- **Text section**:
--------

The idea was to get credit flowing and, along with Obama's $787 billion stimulus program, jump-start the stalled economy.
It may be working. Unemployment fell unexpectedly last month, though partly because many discouraged workers stopped looking for jobs.
Industrial production rose in July for the first time in nine months. "We've had some nice, pleasant upbeat reports," Blitzer says. "We could haggle over whether it's June, July or August that the recession ends."
Even the housing market appears to be recuperating from a three-year bloodbath. Home prices rose in 18 of the 20 cities tracked by the S&P/Case-Shiller index from May to June. Month-to-month comparisons can be unreliable and overall prices are about where they were in early 2003. Still, "The numbers are telling us prices may have already hit bottom," says Patrick Newport, economist at IHS Global Insight. That helps by producing:
•More consumer spending. Rising home prices give homeowners more confidence to spend. They tend to tighten their belts if they owe the bank more than their house is worth.
"Everyone is very cautious, and there is instability in employment," says Jackie Williams, a real estate broker in Middletown, Conn. "But people will spend if (their home is worth) a reasonable price. Consumer confidence will build a little."
•More buyers moving into the housing market. Rising prices may nudge more potential home buyers off the fence. Ryan Burns and his wife are renters in Bellingham, Wash., now, and their lease is almost up. "We were considering extending our lease another six to 12 months in order to pack away a larger down payment," Burns says. "But if prices are on the rise, we might just speed up our search."
•Fewer toxic assets on the books for banks. Rising home prices are an elixir for banks stricken with questionable mortgage loans and foreclosed property. "It improves the balance sheet of the bank. That will hasten the end of the credit crunch," says Joel Naroff, of Naroff Economic Advisors. "Do I think it will happen very fast? No."
Worries about winter
Moody's Zandi expects the housing market to be depressed this winter when banks auction off foreclosed property. Lenders have delayed the sales, he says, while trying to figure out how to qualify for a government program to modify troubled mortgages; eventually, the foreclosures will continue.

--------

- **Information shown**:
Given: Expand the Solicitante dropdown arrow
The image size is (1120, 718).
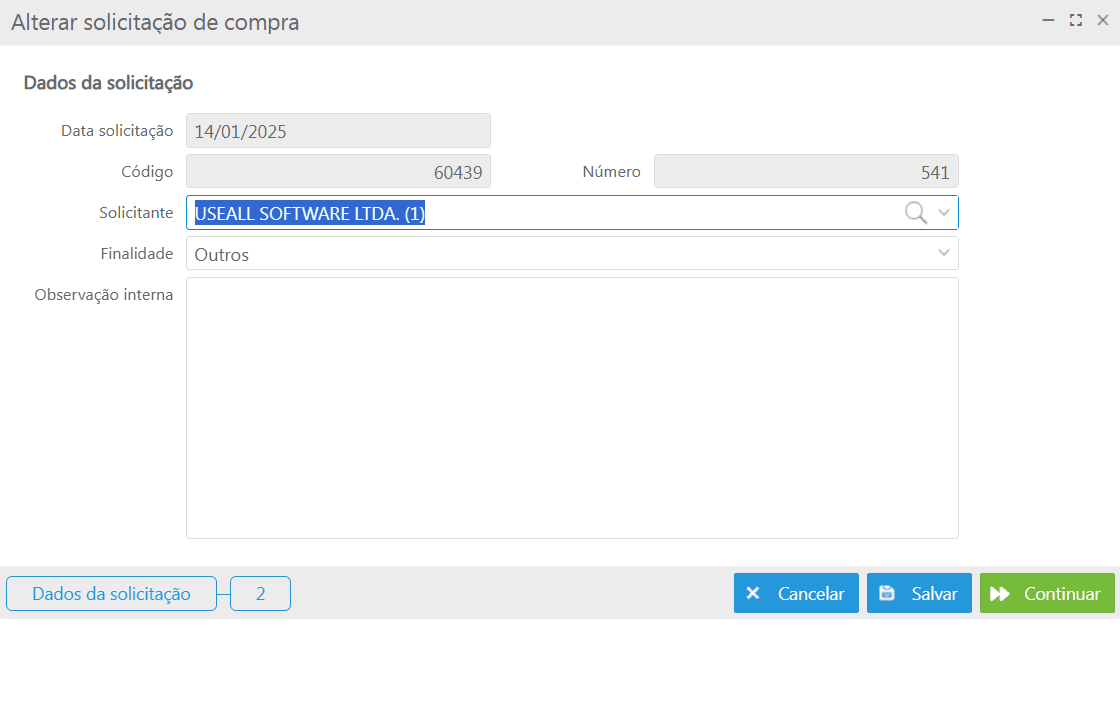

--------

- **What you will do**: Echo the passage on the housing market and signs of economic recovery word for word, from its first sentence to its last. The data above comes from a separate source and has no connection to the passage.

- **Output for this exercise**:
The idea was to get credit flowing and, along with Obama's $787 billion stimulus program, jump-start the stalled economy.
It may be working. Unemployment fell unexpectedly last month, though partly because many discouraged workers stopped looking for jobs.
Industrial production rose in July for the first time in nine months. "We've had some nice, pleasant upbeat reports," Blitzer says. "We could haggle over whether it's June, July or August that the recession ends."
Even the housing market appears to be recuperating from a three-year bloodbath. Home prices rose in 18 of the 20 cities tracked by the S&P/Case-Shiller index from May to June. Month-to-month comparisons can be unreliable and overall prices are about where they were in early 2003. Still, "The numbers are telling us prices may have already hit bottom," says Patrick Newport, economist at IHS Global Insight. That helps by producing:
•More consumer spending. Rising home prices give homeowners more confidence to spend. They tend to tighten their belts if they owe the bank more than their house is worth.
"Everyone is very cautious, and there is instability in employment," says Jackie Williams, a real estate broker in Middletown, Conn. "But people will spend if (their home is worth) a reasonable price. Consumer confidence will build a little."
•More buyers moving into the housing market. Rising prices may nudge more potential home buyers off the fence. Ryan Burns and his wife are renters in Bellingham, Wash., now, and their lease is almost up. "We were considering extending our lease another six to 12 months in order to pack away a larger down payment," Burns says. "But if prices are on the rise, we might just speed up our search."
•Fewer toxic assets on the books for banks. Rising home prices are an elixir for banks stricken with questionable mortgage loans and foreclosed property. "It improves the balance sheet of the bank. That will hasten the end of the credit crunch," says Joel Naroff, of Naroff Economic Advisors. "Do I think it will happen very fast? No."
Worries about winter
Moody's Zandi expects the housing market to be depressed this winter when banks auction off foreclosed property. Lenders have delayed the sales, he says, while trying to figure out how to qualify for a government program to modify troubled mortgages; eventually, the foreclosures will continue.